Ramingining - new life, old culture 

A good story of sharing and combining music and culture business centered in and around Ramingining, Yolngu country,

central arnhemland, NT, Australia

Ramingining, northern australia, road into town

Ramingining street .. click on image to see aerial photo

'hover' over images to see descriptions

My first visits to Ramingining, in 1993, were a something of a puzzle for me; I recognised the environmental sounds, the birds, the colours, the light .. but felt as though I was visiting a different planet, one operating within an ‘alien’ (to me) world view 

There were a couple of subsequent experiences that pointed to reasons for this feeling 
One was the spontaneous community joy generated by impromptu social interaction ..  an event, a ‘celebration’, a talk

 

A second was of seeing arnhemland from the air - winding rivers, age old escarpment, horizons, creation spirits - images invoking feelings quite unlike the usual rationales .. here were the visual manifestations of the songs we were still singing .. big picture stuff, timeless, hints of all kinds of (usually hidden) connections being revealed

 

As now realised (25 years later!), this (over)view is ’true’; it is ‘closer’ to experiencing our earth in valid deeper ‘spiritual’ (interconnecting) ways .. and the first ‘community joy’ represents a ‘generosity of spirit’ that does (still) imbue much indigenous (relationship) life - a quality that we seem to have obscured (or lost) in most settler life

 

The general aim of these pages is to offer a broader take on this ‘puzzle’, perhaps best by re-presenting our 'old' culture in 'new' light, thru' explaining  - in music, landscape image and stories - the thoughts and feelings that emerge when we do 'share' our ideas without (hopefully!) quite so much bias and presumption

 

And also to offer a little more background story and pictures about Ramingining to support the release of  'Waak waak ga Min min' (Black crow, White cockatoo, a new cd and LP record based on an (unnoticed) 1997 cd - now with a fine B. Bunnungurr painting replicated on the covers 

 

Explore here

 

Ramingining ..backstory

25k north Ramingining, arafura swamp country meets the sea

arafura wetland swamp meets sea

Ramingining is a small ‘consolidated’ town of some 800-900 people situated about 580k (by road) east of Darwin - right at the ‘top end’ of the australian continent

 

Ramingining - which means red kangaroo - grew from a community established in the early 1970s after various colonialist adventures had begun dominating the area; the town was recognised as 'aboriginal' in 1976 .. see more here

The Indigenous peoples of arnhemland refer to themselves as Yolngu (yoll-ngu); much cultural-life-business of the communities still being maintained traditionally  

 

Country is viewed very differently to we white-fellas; the 'relationship' - of people, country, 'ancestor stars' - is all important and lies at the heart (is the heart) of all existence ..

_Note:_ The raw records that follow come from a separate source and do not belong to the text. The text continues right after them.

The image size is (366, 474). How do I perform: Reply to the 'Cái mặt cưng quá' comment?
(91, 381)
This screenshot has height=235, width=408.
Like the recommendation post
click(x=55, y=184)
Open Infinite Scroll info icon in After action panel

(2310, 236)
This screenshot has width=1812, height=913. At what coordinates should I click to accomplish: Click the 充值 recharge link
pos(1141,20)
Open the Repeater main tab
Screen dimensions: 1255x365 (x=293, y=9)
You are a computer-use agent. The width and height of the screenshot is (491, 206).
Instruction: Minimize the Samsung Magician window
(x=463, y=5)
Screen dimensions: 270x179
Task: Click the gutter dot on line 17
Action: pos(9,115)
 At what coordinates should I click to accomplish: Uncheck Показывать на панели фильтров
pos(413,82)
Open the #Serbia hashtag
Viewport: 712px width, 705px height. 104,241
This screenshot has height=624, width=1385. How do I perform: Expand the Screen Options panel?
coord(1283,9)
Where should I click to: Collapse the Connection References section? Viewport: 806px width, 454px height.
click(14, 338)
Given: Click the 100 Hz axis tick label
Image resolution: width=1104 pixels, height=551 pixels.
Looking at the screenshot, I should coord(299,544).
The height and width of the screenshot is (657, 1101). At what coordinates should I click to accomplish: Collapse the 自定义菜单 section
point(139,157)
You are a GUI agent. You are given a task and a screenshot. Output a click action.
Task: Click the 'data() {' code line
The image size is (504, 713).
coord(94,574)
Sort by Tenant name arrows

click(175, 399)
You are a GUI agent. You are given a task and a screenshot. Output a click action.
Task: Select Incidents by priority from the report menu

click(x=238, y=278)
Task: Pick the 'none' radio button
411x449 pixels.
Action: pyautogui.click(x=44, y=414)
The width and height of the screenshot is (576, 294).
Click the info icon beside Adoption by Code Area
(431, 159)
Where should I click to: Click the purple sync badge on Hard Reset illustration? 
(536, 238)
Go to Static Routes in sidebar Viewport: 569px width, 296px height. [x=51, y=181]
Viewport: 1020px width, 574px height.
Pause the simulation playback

we ‘are’ as everything ‘is’ - and this especially true in our total interdependence with ‘mother’ earth

 

All aspects of Yolngu life are divided into two fundamental principles - moieties - called Yirritja and Dhuwa

Everything is categorised as being one or the other - peoples, trees, birds, animals, country, stars .. the importance of finding and maintaining ‘balance’ between the two halves being the prime aim of the moiety system

(We find a similar idea in the (Chinese) 'yin-yang' concept)

 

Two clan groups around Ramingining are the Malibirr - Yirrittja, and the Marangu - Dhuwa

Malabirr speak Ganalbingu ‘father’ language, a ‘mother’ language - plus those of neighbouring and inter-marriage clans 

Marangu speak Djinang as ‘main’ father language - and, similarly, those of mother plus neighbouring and marriage clans

Jimmy Djamunba, my uncle, is a Dhuwa man, cousin Bobby Bunnungurr, Yirritja

Jimmy is married to a Yirritja woman, his children are Dhuwa; Bobby married to Dhuwa woman, his children Yirritja (patrilineal system)

arnhem 02 road.jpg

Ramo road to the east

Yolngu traditional songs are about place, people, country, relationship, spirit ..

 

There are songs for all occasions and needs, songs of instruction, knowledge, story and ceremony .. there are songs for children, fun, gossip, finding food and water, finding one’s way thru’ country (using song as mnemonic aid)

 

Songs can be quite complex, often onomatopoeic .. waak waak ~ black crow; gumung~magpie goose;

garraborok~magpie)

Traditional songs are called ‘manukai’ or ‘manikay’ .. Djamunba is a songman; his manikay are sung at initiation and funeral ceremonies to ‘call’ or ‘announce’ the names of all visiting clan/families to welcome them

 

Each clan/family group has its own unique name, a name that both identifies it and also the country they belong to - same name; the relationship of people with specific country is primary

 

The tribal names are sung is specific (geographic) sequence and, in ceremony, are combined with a shared totemic name to include everyone into the ‘big-name' ceremony song

 

Totems may be stars, special trees, creation spirits, birds .. these also have several names - both ‘small’ or local ones plus ‘big’ or universally known names; totems all have a moiety component

 

The songman has to know all the tribal and totemic names and the ‘right’ order in which to sing them so to place visitors  correctly at the ceremony

Once everyone is sung and 'in place' - in the right relationship to everyone ‘else’, the song is then ‘in balance’ and the ceremony may begin; Uncle then sings ‘bunggul’ (ceremony) and/or ‘malay’ (begin)

 

Complex .. and wonderful; ceremony like no other !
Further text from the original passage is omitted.